Tak hanya dari kalangan politisi, akademisi maupun kelompok mahasiswa turut mendukung rencana tersebut. Islami Jamiat Talaba (IJT), organisasi mahasiswa berpengaruh di Pakistan, juga ambil bagian dalam usaha mendorong rencana tersebut.

"Kami pikir rencana ini merupakan kesempatan yang jelas untuk menegaskan penolakan terhadap valentine," kata dia.

Secara terpisah, kolumnis senior, Hassan Nisar menilai rencana mengganti perayaan hari valentine dengan hari hijab perlu meminta pendapat masyarakat.

Namun, ada baiknya membiarkan masyarakat tetap merayakan Hari Valentine.

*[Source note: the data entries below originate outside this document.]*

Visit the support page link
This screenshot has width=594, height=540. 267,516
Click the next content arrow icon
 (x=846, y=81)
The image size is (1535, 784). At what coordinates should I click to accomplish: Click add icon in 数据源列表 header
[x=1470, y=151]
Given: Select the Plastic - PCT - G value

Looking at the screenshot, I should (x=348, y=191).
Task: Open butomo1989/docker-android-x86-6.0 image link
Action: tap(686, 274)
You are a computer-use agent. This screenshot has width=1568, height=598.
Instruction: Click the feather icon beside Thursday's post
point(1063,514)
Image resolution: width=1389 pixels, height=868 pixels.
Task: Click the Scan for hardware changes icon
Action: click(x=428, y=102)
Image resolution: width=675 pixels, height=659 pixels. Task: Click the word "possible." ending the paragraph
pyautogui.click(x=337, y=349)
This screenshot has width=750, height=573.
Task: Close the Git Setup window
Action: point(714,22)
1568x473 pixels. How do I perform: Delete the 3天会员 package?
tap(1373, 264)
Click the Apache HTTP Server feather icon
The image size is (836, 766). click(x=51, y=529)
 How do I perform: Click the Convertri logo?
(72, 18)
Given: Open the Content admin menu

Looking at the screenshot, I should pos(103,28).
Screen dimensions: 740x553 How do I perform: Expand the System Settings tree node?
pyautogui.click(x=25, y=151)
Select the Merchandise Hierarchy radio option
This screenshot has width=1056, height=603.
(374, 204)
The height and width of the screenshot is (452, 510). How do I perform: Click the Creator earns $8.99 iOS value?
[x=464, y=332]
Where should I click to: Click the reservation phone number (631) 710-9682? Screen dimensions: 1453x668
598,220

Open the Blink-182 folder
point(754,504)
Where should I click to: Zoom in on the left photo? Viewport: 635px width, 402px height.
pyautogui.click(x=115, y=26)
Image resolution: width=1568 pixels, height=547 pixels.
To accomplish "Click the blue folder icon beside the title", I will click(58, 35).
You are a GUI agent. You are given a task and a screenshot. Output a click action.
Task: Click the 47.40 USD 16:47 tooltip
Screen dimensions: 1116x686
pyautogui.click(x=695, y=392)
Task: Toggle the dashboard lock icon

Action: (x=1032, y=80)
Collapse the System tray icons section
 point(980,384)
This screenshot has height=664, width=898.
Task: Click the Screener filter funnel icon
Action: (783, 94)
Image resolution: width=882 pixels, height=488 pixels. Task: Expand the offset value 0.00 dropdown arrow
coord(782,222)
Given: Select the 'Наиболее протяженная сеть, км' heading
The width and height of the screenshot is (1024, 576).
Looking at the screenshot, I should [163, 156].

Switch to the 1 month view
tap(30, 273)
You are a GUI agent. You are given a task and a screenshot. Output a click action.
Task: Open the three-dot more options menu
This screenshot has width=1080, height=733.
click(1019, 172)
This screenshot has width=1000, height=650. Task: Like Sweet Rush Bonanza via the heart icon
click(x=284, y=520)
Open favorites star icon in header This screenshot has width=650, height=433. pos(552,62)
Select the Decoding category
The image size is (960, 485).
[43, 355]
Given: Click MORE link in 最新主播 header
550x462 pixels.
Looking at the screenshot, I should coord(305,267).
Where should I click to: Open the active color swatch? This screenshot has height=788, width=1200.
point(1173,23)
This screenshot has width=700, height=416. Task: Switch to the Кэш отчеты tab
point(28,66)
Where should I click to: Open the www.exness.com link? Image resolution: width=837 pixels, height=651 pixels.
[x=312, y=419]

Sebab, menurutnya perayaan tersebut tidak terkait dengan agama mana pun.

"Saya kira biarkan masyakarat bersenang-senang dengan apa yang diinginkannya," kata dia.

Sebelumnya perayaan valentine memang terhitung asing bagi masyarakat Pakistan. Perayaan itu sempat diperbincangkan setelah mantan presiden Pakistan, Pervez Musharraf memberlakukan rangkaian kebijakan moderat. Sejak itu, banyak iklan komersial, diskusi dan program tv yang membahas masalah tersebut.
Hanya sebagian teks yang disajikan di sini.